Quim Torra ya no es president de la Generalitat. El Estado español ha puesto este lunes punto final a un total de 865 días al frente de la Generalitat de Catalunya y, siguiendo lo que ya empieza a ser una lamentable manera de hacer las cosas, se ha revuelto contra las instituciones catalanas y lo ha derrocado. Con una celeridad impropia de su histórica manera de actuar, tan solo once días después de que el Tribunal Supremo viera la vista en casación, los cinco miembros del tribunal han confirmado por unanimidad a grandes rasgos la sentencia del Tribunal Superior de Justícia de Catalunya, se la han devuelto como es preceptivo ya que es el tribunal sentenciador y el TSJC la ha ejecutado en cuestión de horas. Para que nos hagamos una idea: pasadas las 13 horas se firmaba la sentencia en Madrid y antes de las 20 horas, Quim Torra ya abandonaba el Palau por la puerta principal de la plaça de Sant Jaume como ex president. A esta súbita velocidad judicial es más que probable que el rey emérito no hubiera tenido tiempo de fugarse a los Emiratos Árabes Unidos en su exilio de oro.

Es a todas luces una sentencia inaceptable e inasumible. El hecho de que el Estado haya dado con la tecla para apartar a los presidentes de la Generalitat cada vez que le venga en gana y por esta vía acabe revirtiendo lo que votan los catalanes en las urnas no debería dejarnos a nadie indiferente. Claro que volverá a haber elecciones en Catalunya y el independentismo nuevamente confirmará su mayoría absoluta en el Parlament. Eso es de sobras sabido, como confirman todos los estudios de opinión. Las urnas no son un problema para el independentismo, como está sobradamente demostrado, el problema es la democracia, la falta de democracia. El quietismo para no enfrentarse a la injusticia aunque lleve togas. El no querer abordar de una vez por todas el conflicto político y que primero un gobierno del PP y ahora un gobierno del PSOE, Unidas Podemos y los comunes hayan dado por válida la vía de la represión y la judicialización en Catalunya. Da una cierta vergüenza que la primera reacción del autodenominado gobierno más de izquierdas de la historia, y primero de coalición, fuera que ya no considera al president Torra un interlocutor. ¿Pero lo han considerado alguna vez?

Porque sin Quim Torra, el problema seguirá existiendo. En 2012, creían que el problema era Artur Mas y en 2016 dieron saltos de alegría porque Mas ya no estaba y llegaba Carles Puigdemont. Duró poco ese estado de ánimo con el exalcalde de Girona y Puigdemont rápidamente pasó a concitar todo el odio del deep state.

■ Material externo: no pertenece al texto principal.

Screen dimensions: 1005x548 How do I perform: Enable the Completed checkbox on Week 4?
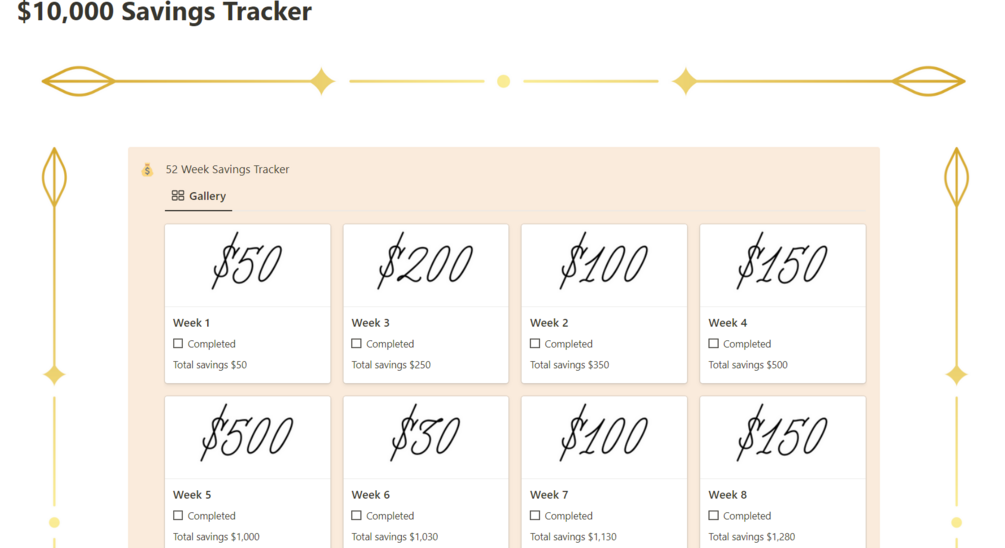(x=713, y=344)
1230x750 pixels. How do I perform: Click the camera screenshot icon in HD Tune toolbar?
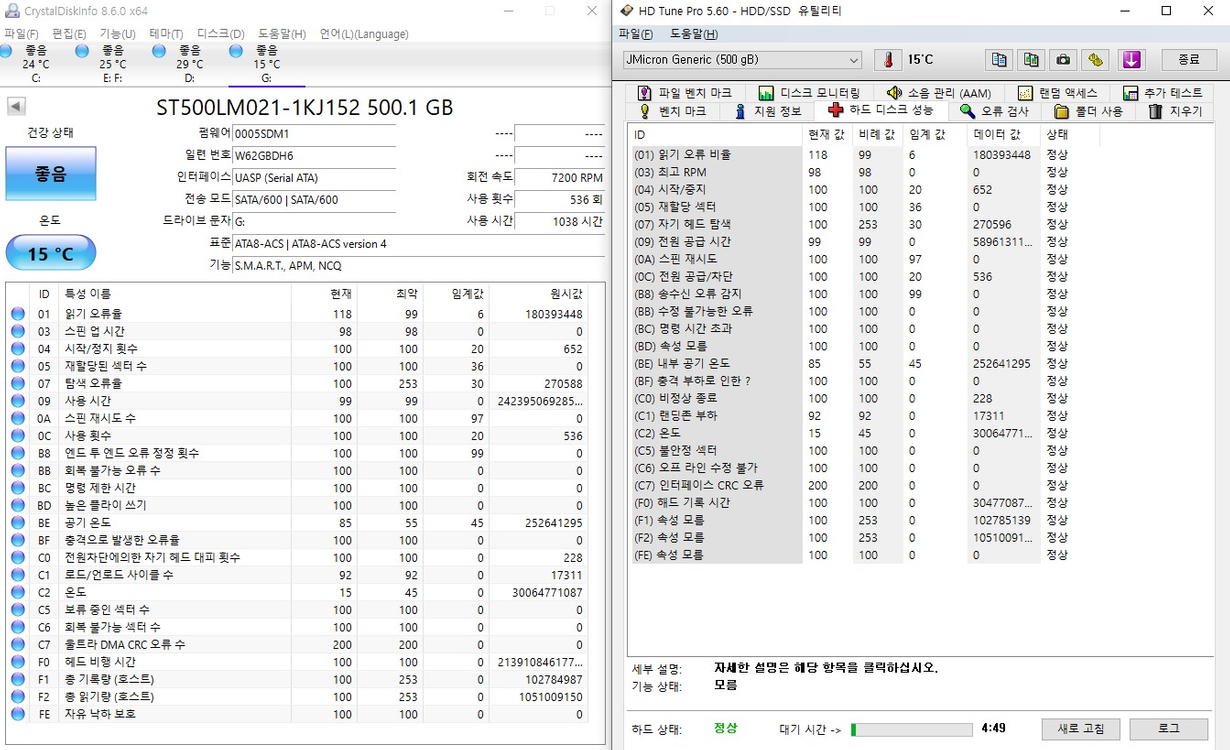[1063, 59]
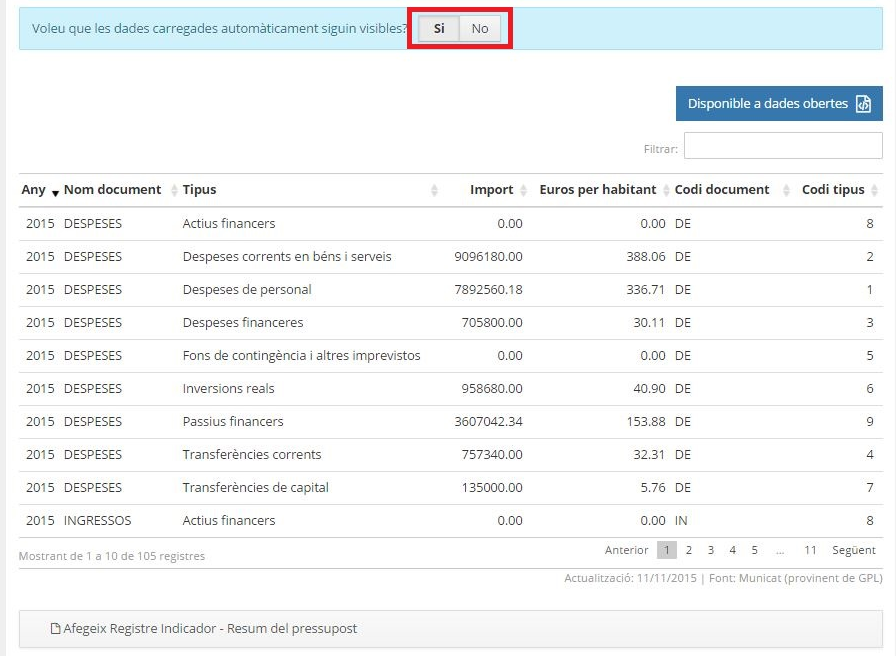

Recuerdo algún comentario muy al principio de la llegada de Torra, a las pocas semanas de su elección por el Parlament, en mayo de 2018, de un cualificado representante del Upper Diagonal resaltando la importancia de que el nuevo president fuera un intelectual y su convencimiento en que enfriaría el conflicto con el Estado español. Desde entonces se ha dedicado con saña a hacerle la vida imposible cada vez que ha podido.

¿Cuál es el legado de Torra? Eso es hoy aún difícil de decir pero si Pujol está considerado por el catalanismo el president que dió forma a la identidad contemporánea de la nación catalana, Maragall fue el president del Estatut, Montilla el de la respuesta a la sentencia del Constitucional,  Mas el del  salto de la autonomía a la independencia y Puigdemont el del referéndum del 1 de octubre y la declaración de independencia del Parlament, Quim Torra será considerado seguramente en el futuro el president de la pandemia. El president que sin grandes atribuciones políticas y en una situación económica nada boyante dio una respuesta eficaz a la pandemia del coronavirus. Todas las lagunas que ha tenido en otras áreas se han visto amortiguadas por su respuesta enérgica ante un problema de una dimensión colosal. Y aquí es poco discutible que ha estado a la altura.

Quizás por eso se va tranquilo y sereno de un mundo como es el de la necesaria interactuación política con los partidos, un espacio que no ha sido nunca el suyo y del que el coronavirus ha venido a rescatarlo. Es muy elocuente su última intervención como president de la Generalitat desde la galería gótica del Palau, una especie de testamento político. Se va tan solo como llegó y distante de los partidos con los que ha convivido pero nunca se ha hermanado. Sus continuas apelaciones a la gente no pueden ser más expresivas de esta sensación de soledad: "Sois la única esperanza de salir del pozo en que nos quiere poner otra vez el Estado español".